KNA: Gibt es neben der Dürre andere Ursachen für die jetzige Krise?

Wiegandt: Ja. Dazu gehört etwa eine mangelhafte Infrastruktur, weil der Süden des Landes jahrzehntelang vom Staat vernachlässigt wurde. Bewaffnete Banden treiben ihr Unwesen, die den Landwirten ihr Vieh stehlen. Gleichzeitig machen Brandrodung und Abholzung das Land immer unfruchtbarer. In ganz Madagaskar laufen zudem die Gegenden, die noch fruchtbar sind, Gefahr verstärkt von Großinvestoren beispielsweise aus China, Korea oder den Golfstaaten gepachtet zu werden. Das kann mitunter von heute auf morgen geschehen, ohne dass die Kleinbauern, die das Land seit Generationen bewirtschaften, darüber informiert worden wären oder gar Mitspracherechte hätten.

KNA: Wie kann das passieren?

Wiegandt: Das hängt mit schlechter Regierungsführung zusammen. Die Eliten denken nur an ihre eigenen Interessen und nicht an die Bevölkerung. Korruption ist weit verbreitet. Wenn zum Beispiel Mittel für den Bau von Straßen freigegeben werden, versickert ein Großteil in obskuren Kanälen. Bei der Bevölkerung kommt kaum etwas an.

KNA: Scheint so, als ob politisches Versagen in Madagaskar Tradition hätte.

Wiegandt: Obwohl Madagaskar seit seiner Unabhängigkeit nie einen Bürgerkrieg gekannt hat oder in bewaffnete Konflikte mit anderen Staaten involviert war, hat sich das Land seit seiner Unabhängigkeit vor gut sechs Jahrzehnten nicht entwickelt. Im Gegenteil: 1960 stand es besser da als heute. Ein Hauptgrund neben der Kolonialgeschichte und der weiter bestehenden, oft unguten Verbindung zur alten Kolonialmacht Frankreich liegt im Verhalten der Politiker. Sie nehmen die Menschen in Geiselhaft für den eigenen Profit. Der Staat scheitert permanent: beim Kampf gegen die Korruption und bei der Einlösung seiner Versprechen gegenüber der eigenen Bevölkerung.

KNA: Was können Helfer unter solchen Bedingungen bewirken?

Wiegandt: Fortschritte gibt es letzten Endes nur, wenn wir mit Akteuren der Zivilgesellschaft zusammenarbeiten. Ein wichtiger Partner für Misereor ist die katholische Kirche. Mit ihr können wir punktuell und lokal sehr gut Entwicklungsprojekte voranbringen - und erreichen die Zielgruppen, ohne dass korrupte Behörden Mittel abzweigen.

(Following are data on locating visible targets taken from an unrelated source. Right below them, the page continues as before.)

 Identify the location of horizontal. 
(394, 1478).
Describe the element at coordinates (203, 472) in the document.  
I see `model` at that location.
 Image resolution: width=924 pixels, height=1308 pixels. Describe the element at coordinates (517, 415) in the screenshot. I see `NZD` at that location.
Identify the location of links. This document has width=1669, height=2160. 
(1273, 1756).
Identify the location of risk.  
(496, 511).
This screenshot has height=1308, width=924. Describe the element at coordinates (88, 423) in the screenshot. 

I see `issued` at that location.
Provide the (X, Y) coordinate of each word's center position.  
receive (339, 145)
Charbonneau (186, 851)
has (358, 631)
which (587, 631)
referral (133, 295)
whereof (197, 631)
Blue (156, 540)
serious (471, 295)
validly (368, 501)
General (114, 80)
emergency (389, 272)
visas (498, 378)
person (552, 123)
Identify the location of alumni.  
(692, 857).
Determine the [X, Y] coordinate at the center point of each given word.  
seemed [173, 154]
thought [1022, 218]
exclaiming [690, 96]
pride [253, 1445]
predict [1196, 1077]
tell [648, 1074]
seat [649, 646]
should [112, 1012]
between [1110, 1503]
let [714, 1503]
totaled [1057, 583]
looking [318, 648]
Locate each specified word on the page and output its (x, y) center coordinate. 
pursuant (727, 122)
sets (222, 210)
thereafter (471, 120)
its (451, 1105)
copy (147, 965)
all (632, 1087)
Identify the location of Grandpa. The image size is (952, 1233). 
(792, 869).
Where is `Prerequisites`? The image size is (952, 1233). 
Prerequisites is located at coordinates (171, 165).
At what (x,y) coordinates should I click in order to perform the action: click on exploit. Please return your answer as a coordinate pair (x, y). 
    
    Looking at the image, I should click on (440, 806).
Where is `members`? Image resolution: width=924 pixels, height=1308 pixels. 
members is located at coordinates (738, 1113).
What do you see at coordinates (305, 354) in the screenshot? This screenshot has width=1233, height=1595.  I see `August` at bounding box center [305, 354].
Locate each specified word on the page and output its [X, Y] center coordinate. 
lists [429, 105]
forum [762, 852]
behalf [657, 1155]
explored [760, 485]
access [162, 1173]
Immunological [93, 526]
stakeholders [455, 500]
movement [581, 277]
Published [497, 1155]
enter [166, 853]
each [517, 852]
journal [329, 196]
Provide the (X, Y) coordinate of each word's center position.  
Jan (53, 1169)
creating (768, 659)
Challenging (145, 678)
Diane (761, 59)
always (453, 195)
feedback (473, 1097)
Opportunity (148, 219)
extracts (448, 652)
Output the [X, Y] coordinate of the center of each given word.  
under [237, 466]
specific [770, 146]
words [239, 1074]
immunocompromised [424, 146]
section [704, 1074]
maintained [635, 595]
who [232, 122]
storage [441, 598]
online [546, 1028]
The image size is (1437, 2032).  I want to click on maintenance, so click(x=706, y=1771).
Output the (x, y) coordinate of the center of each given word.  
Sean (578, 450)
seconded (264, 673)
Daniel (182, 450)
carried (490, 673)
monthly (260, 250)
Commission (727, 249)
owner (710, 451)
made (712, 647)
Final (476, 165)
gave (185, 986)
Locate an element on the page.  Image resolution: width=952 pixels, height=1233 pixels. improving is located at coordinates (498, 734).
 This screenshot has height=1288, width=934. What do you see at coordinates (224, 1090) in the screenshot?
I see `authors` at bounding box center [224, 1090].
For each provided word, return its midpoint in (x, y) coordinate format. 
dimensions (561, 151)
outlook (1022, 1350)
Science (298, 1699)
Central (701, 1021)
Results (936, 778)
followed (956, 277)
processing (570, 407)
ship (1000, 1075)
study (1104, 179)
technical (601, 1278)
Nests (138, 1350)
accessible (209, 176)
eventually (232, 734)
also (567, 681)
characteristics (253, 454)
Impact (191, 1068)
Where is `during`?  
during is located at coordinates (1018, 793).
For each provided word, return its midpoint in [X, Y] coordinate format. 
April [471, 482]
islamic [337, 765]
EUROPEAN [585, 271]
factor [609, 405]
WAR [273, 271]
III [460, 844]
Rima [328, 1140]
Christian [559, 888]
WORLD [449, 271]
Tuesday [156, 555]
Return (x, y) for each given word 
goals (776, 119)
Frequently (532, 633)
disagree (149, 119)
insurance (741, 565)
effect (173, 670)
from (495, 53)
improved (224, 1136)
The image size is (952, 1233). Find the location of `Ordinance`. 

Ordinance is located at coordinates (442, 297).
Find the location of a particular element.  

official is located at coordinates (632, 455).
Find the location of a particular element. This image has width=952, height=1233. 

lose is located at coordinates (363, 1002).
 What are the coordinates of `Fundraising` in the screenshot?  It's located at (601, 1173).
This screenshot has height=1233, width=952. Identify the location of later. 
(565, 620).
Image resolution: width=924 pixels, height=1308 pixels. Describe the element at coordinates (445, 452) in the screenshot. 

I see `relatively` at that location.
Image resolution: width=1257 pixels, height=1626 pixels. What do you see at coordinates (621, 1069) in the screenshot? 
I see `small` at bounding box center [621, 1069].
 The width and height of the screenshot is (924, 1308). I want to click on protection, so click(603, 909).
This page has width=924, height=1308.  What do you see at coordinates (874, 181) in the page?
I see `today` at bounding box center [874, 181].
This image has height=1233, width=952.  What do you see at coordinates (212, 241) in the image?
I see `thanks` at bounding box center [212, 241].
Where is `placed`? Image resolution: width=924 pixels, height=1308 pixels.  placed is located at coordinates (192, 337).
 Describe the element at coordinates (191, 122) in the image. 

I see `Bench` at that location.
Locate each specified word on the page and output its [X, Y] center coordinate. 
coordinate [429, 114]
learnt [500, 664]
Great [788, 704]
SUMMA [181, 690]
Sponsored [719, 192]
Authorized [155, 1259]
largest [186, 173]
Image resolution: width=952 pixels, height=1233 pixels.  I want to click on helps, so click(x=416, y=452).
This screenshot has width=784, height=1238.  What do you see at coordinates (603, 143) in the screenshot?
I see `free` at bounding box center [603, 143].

KNA: Stellt die Staatengemeinschaft genug Geld für Hilfsprogramme bereit?

Wiegandt: Generell ist die Finanzierung zu niedrig für ein Land wie Madagaskar, das so groß ist wie Deutschland und Polen zusammen und etwa 27 Millionen Einwohner hat. Die Mittel reichen nicht aus, um einen wirklichen Schritt nach vorn zu machen.

KNA: Warum ist das so?

Wiegandt: Das frage ich mich auch immer wieder. Über Madagaskar wird wenig gesprochen; selten berichten große Medien direkt von vor Ort. Dabei ist die Insel ein potenziell reiches Land mit einer sehr alten Kultur. Ich würde mir wünschen, dass es mehr Engagement für die Menschen dort gäbe.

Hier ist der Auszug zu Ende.